Shared infrastructure — 4x ASUS Ascent GX10 / GB10 vLLM cluster

This file is the canonical reproducibility reference for both blog posts in this folder (README.md for Qwen3.5-397B-A17B-FP8 + MTP, and nemotron-3-ultra/README.md for Nemotron-3-Ultra-550B-A55B-NVFP4).
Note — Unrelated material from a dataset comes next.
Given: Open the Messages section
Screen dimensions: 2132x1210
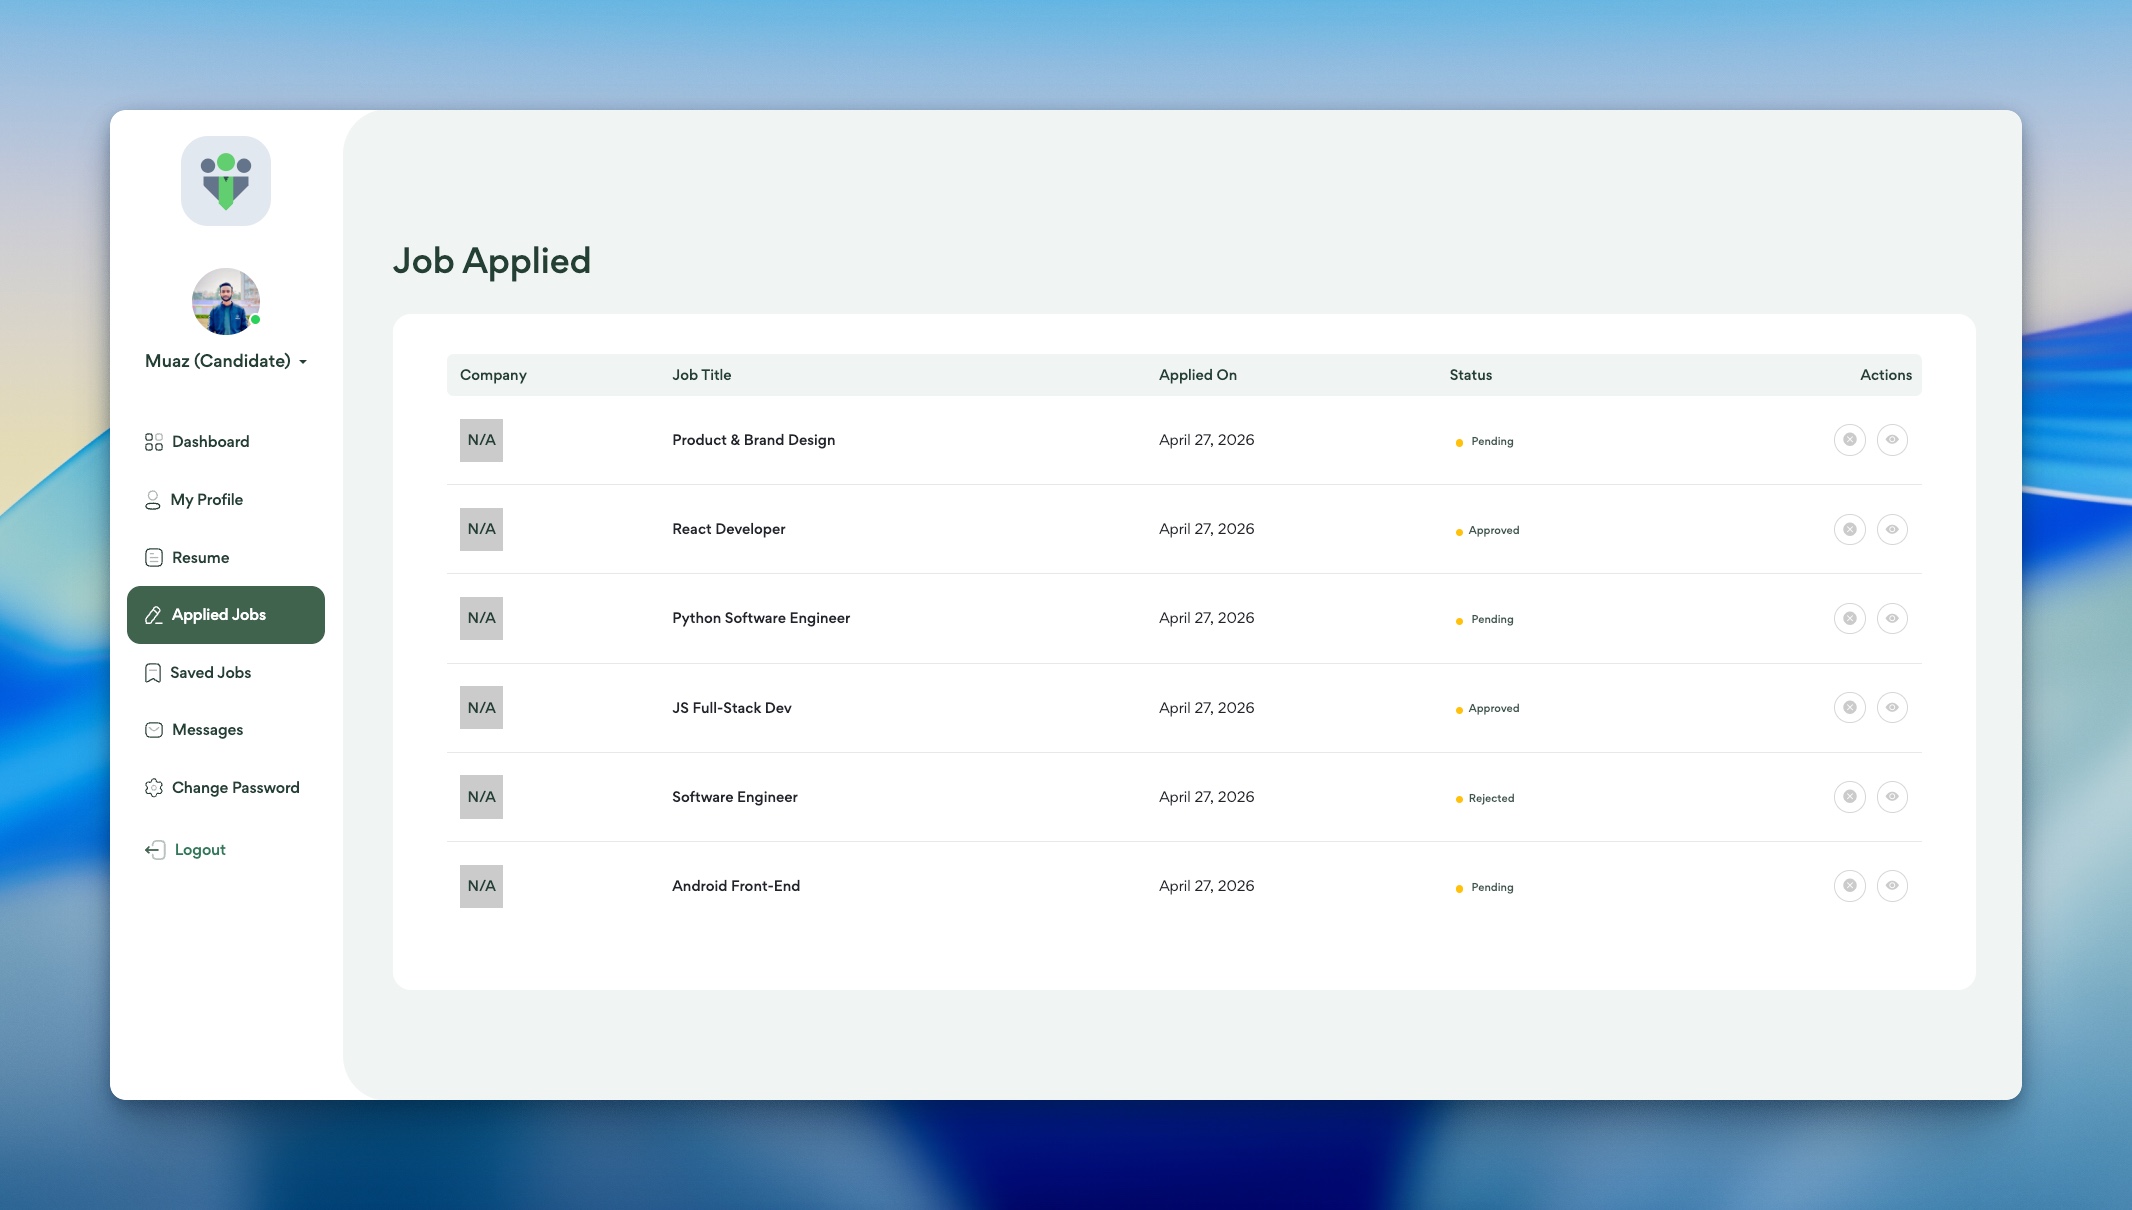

If you only care about one model's numbers, the blog post for that model is self-contained — it inlines the launch command, the image lineage, and the bench script. This file collects the once-per-cluster setup that both posts share, so we don't have to repeat it twice.

Hardware

4x ASUS Ascent GX10 systems, one is the head/API node and three are workers, all Ray-connected.
Each GX10: NVIDIA GB10 Blackwell Grace-Blackwell superchip, 128 GiB unified memory (CPU + iGPU share one pool), CX-7 200 GbE NIC.
Networking: 1 GbE mgmt link between the control box (<control-node>) and the head GX10 (<spark-user>@<head-node>); 200 GbE fabric (<fabric-subnet>) directly between the 4 GX10s via ConnectX-7. Model staging uses control→head over 1 GbE then head→workers in parallel over the 200 GbE fabric, which is ~4× faster than fanning out from the control node naively.
GX10 unified-memory budget visible to vLLM: ~111 GiB (128 spec → 119 free after CMA reservation → 111 inside the container after kernel slab
- driver overhead). Firm cap for --gpu-memory-utilization-gb is 110 GiB (custom mod enforces 0.5 GiB safety margin).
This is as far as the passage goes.